Given exercise:
Reproduce the material verbatim, starting with the line that contains "You are a computer-use agent. Image resolution: width=775" and ending with the last line of the material.

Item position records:
[start]
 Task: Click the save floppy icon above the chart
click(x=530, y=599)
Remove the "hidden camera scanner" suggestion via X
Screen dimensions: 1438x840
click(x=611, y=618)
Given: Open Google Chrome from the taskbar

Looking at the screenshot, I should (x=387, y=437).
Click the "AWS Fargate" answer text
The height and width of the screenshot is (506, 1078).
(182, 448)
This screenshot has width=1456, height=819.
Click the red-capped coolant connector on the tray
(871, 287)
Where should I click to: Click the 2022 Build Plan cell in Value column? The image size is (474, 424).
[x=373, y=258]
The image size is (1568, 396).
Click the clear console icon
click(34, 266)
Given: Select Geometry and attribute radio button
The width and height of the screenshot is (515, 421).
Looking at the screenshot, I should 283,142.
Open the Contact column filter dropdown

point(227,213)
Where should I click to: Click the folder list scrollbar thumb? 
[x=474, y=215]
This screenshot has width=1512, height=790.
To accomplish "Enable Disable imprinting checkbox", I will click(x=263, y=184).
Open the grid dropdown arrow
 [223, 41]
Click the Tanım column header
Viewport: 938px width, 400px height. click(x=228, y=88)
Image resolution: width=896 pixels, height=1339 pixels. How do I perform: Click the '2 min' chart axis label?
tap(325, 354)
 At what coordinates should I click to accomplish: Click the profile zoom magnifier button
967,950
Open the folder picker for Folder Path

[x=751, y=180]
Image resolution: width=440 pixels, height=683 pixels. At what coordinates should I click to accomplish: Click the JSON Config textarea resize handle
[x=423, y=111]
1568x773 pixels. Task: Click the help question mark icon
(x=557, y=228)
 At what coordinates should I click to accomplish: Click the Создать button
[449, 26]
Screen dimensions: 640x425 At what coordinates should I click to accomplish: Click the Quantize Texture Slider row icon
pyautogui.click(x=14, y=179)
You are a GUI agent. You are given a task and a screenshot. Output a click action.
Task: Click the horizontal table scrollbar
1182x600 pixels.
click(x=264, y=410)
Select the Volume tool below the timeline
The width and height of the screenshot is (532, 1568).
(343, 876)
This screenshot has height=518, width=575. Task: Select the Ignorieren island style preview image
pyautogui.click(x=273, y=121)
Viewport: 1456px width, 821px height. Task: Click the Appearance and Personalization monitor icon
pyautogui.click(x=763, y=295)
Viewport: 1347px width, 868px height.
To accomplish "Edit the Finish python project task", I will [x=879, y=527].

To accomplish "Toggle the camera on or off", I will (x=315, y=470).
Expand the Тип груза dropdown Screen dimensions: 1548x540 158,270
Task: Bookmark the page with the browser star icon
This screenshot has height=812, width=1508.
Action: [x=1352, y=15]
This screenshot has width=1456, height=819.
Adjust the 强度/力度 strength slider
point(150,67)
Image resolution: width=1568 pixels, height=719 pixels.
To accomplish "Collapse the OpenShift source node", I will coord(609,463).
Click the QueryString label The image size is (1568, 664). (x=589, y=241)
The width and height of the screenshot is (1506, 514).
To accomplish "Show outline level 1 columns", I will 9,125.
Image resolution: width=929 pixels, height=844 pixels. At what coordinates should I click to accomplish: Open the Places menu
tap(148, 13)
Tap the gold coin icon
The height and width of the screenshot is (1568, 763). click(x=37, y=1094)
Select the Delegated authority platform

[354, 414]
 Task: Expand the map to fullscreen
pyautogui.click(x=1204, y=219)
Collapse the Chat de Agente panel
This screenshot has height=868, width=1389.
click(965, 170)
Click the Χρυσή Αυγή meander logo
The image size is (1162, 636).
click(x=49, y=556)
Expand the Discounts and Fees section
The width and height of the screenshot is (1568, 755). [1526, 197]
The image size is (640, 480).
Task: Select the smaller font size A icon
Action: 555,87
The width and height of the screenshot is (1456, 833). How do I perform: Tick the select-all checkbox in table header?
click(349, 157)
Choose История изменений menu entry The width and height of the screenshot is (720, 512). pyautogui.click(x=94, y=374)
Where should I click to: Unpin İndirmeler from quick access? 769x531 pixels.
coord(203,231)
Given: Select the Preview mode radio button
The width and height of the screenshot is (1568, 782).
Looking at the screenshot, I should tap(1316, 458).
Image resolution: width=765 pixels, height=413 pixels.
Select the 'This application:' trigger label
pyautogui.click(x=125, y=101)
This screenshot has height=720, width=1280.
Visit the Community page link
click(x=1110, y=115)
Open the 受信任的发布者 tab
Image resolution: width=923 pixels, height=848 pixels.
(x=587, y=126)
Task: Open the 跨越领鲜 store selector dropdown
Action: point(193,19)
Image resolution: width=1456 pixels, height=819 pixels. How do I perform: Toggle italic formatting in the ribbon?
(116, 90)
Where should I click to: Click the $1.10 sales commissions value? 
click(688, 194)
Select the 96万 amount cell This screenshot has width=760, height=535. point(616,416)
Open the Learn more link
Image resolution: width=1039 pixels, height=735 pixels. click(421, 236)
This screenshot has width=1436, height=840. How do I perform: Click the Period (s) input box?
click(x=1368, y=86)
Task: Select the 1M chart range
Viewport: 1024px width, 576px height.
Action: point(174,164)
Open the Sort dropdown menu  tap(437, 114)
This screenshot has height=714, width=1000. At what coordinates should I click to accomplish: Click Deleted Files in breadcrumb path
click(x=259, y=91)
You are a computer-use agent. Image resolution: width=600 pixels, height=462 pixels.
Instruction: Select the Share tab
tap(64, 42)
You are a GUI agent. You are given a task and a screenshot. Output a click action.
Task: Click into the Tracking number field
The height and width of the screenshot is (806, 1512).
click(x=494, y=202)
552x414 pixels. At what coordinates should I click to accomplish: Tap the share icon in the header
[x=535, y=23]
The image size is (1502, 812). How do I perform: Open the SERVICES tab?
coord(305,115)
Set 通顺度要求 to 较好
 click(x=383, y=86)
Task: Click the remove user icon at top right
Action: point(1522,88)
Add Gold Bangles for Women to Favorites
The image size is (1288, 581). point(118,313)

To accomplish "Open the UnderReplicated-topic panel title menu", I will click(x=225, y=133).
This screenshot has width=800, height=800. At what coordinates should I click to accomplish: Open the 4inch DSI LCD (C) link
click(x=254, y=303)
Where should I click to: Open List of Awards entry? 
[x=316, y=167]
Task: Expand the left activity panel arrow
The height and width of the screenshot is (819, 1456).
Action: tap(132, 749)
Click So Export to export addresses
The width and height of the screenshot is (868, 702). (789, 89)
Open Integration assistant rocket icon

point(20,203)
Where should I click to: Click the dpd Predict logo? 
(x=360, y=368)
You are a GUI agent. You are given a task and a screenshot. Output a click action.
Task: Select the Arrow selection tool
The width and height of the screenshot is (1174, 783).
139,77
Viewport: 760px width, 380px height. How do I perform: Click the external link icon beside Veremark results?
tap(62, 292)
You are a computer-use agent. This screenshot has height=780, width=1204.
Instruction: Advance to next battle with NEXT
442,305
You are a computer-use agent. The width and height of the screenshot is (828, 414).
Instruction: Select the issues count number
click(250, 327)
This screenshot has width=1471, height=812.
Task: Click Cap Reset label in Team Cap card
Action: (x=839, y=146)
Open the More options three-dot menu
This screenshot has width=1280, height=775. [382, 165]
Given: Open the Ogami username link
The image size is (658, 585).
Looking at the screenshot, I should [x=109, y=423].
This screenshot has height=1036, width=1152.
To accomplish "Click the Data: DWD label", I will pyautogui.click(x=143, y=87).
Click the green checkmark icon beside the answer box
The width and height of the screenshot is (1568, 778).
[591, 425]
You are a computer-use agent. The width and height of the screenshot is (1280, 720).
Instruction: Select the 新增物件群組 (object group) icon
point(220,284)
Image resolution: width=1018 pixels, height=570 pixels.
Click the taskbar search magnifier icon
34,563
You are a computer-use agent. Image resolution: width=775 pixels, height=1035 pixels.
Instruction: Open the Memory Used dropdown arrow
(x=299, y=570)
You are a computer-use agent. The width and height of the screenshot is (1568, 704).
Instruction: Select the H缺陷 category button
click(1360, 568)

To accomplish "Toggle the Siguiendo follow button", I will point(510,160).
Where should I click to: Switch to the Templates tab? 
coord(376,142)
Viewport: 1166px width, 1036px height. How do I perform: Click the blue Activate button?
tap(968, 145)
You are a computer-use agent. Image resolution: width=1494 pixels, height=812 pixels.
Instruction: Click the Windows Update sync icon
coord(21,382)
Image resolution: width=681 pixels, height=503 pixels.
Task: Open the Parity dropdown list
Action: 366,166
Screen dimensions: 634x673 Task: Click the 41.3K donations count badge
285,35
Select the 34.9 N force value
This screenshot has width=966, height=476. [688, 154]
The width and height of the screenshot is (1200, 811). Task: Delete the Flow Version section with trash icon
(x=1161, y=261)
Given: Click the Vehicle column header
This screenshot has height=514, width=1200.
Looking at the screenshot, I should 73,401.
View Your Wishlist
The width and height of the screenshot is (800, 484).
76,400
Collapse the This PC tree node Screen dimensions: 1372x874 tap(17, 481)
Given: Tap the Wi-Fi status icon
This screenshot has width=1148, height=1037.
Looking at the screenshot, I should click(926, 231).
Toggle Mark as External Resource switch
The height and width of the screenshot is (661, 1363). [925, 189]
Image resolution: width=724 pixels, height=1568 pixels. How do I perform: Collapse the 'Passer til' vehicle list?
[end]
Worked solution:
You are a computer-use agent. Image resolution: width=775 pixels, height=1035 pixels.
Instruction: Open the Memory Used dropdown arrow
(x=299, y=570)
You are a computer-use agent. The width and height of the screenshot is (1568, 704).
Instruction: Select the H缺陷 category button
click(1360, 568)

To accomplish "Toggle the Siguiendo follow button", I will point(510,160).
Where should I click to: Switch to the Templates tab? 
coord(376,142)
Viewport: 1166px width, 1036px height. How do I perform: Click the blue Activate button?
tap(968, 145)
You are a computer-use agent. Image resolution: width=1494 pixels, height=812 pixels.
Instruction: Click the Windows Update sync icon
coord(21,382)
Image resolution: width=681 pixels, height=503 pixels.
Task: Open the Parity dropdown list
Action: 366,166
Screen dimensions: 634x673 Task: Click the 41.3K donations count badge
285,35
Select the 34.9 N force value
This screenshot has width=966, height=476. [688, 154]
The width and height of the screenshot is (1200, 811). Task: Delete the Flow Version section with trash icon
(x=1161, y=261)
Given: Click the Vehicle column header
This screenshot has height=514, width=1200.
Looking at the screenshot, I should 73,401.
View Your Wishlist
The width and height of the screenshot is (800, 484).
76,400
Collapse the This PC tree node Screen dimensions: 1372x874 tap(17, 481)
Given: Tap the Wi-Fi status icon
This screenshot has width=1148, height=1037.
Looking at the screenshot, I should click(926, 231).
Toggle Mark as External Resource switch
The height and width of the screenshot is (661, 1363). [925, 189]
Image resolution: width=724 pixels, height=1568 pixels. How do I perform: Collapse the 'Passer til' vehicle list?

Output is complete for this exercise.